Kolanaki@pawb.social on 27 Feb 16:44 next collapse

The only winning move is to stop using AI.

TrickDacy@lemmy.world on 27 Feb 17:32 next collapse

But if you throw a trillion more dollars at it, we can fix this bro!

MonkeMischief@lemmy.today on 27 Feb 18:18 collapse

Maybe the “nuclear war is terrible BTW” part just fell out of the chat’s context window as the simulation went on. Lol

lepinkainen@lemmy.world on 27 Feb 21:02 next collapse

The only way to win is not to play.

Shall we play a game?

perestroika@slrpnk.net on 27 Feb 22:36 collapse

“More fundamentally, AI models may not understand ‘stakes’ as humans perceive them.”

In my repeated attempts to solicit the advise of various language models for some situations which a programmer might face (e.g. being unable to read all the world’s literature of a subject), I have come to conclude that they cannot understand “truth” as humans perceive it. Today’s language models don’t fail apologizing, stepping back or admitting inability - they fail confidently bluffing.

Possibilities:

  • their training material does not include enough cases of humans apologizing about being unable to solve a problem
  • a bias was introduced to get them to ignore such cases, since admitting such material resulted in too frequent refusal or self-doubt

Basically, today’s models seem to be low on self-criticism and seem to have a bias towards believing in their own omniscience.

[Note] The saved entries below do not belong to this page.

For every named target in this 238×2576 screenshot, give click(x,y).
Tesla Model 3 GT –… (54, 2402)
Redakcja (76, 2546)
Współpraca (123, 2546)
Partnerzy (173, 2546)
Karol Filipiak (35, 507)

Finally, a few words about the sensibility of letting language models play this sort of a war game. It’s silly. They aren’t built for that task, and if someone would build an AI for controlling strategic escalation, they would train this AI on rather different information than a chat bot.

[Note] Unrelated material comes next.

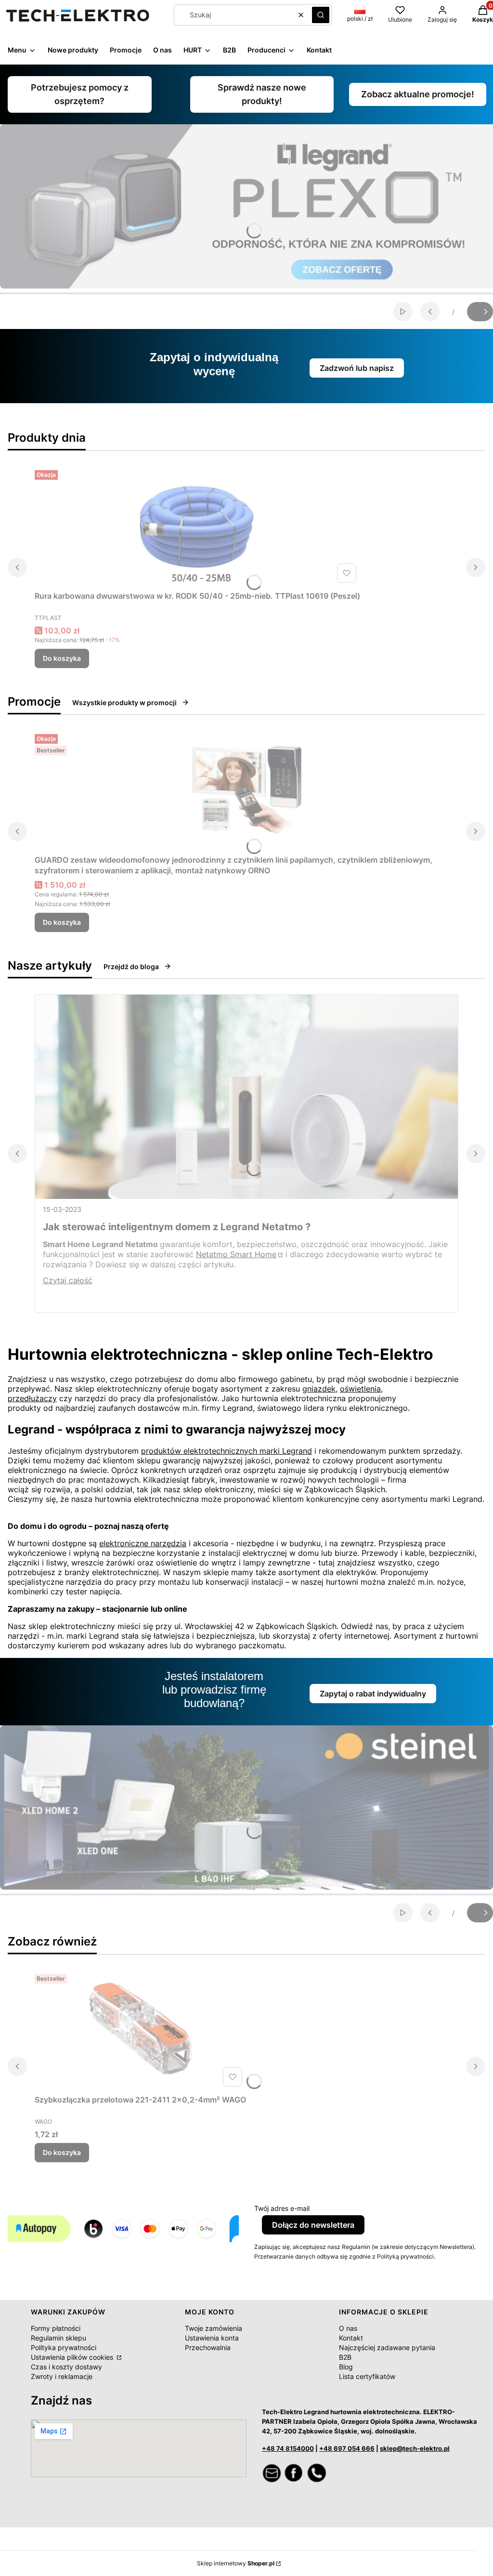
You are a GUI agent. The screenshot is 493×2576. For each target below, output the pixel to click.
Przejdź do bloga (131, 966)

Mothra@mander.xyz on 28 Feb 00:32 collapse

I hate myself for this, but I’m curious to see some examples for your first paragraph. What did you ask? What did they reply? What is “truth” for the LLM’s, for you, for myself, and what would be my perspective on it all?

perestroika@slrpnk.net on 28 Feb 01:17 collapse

Typical topics: machine vision, scientific papers about machine vision, source code implementing various machine vision algoritms, etc.

Typical failure modes:

  • advising to look for code in public files or repositories where said code does not exist, and never has
  • referring to publications which do not seem to exist
  • being unable to explain what caused the incorrect advise
  • offering to perform tasks which the language model subsequently fails to complete
  • as a really laughable case, writing code which takes arguments as input, but never uses the arguments
  • contradicting oneself, confidently giving explanations, then changing them

Typical methods of asking: “can you find a scientific article explaining the use of method A”, “can you find a repository implementing algorithm B, preferably in language C”, “please locate or produce a plain language explanation of how algorithm D accomplishes step E or feature F”, “yes, please suggest which functions perform this work in this project / repository”.

Typical models used: Chat and Claude. Chat seems more overconfident, Claude admits limitations or inability more frequently, but not as frequently as I would prefer to see.

But they have both consumed an incredible amount of source material. More than I could read during a geological age or something. They just work with it like with any text, no ground truth, no perception of what is real. Their job is answering questions and if there is no good answer, they will frequently still answer something that seems probable.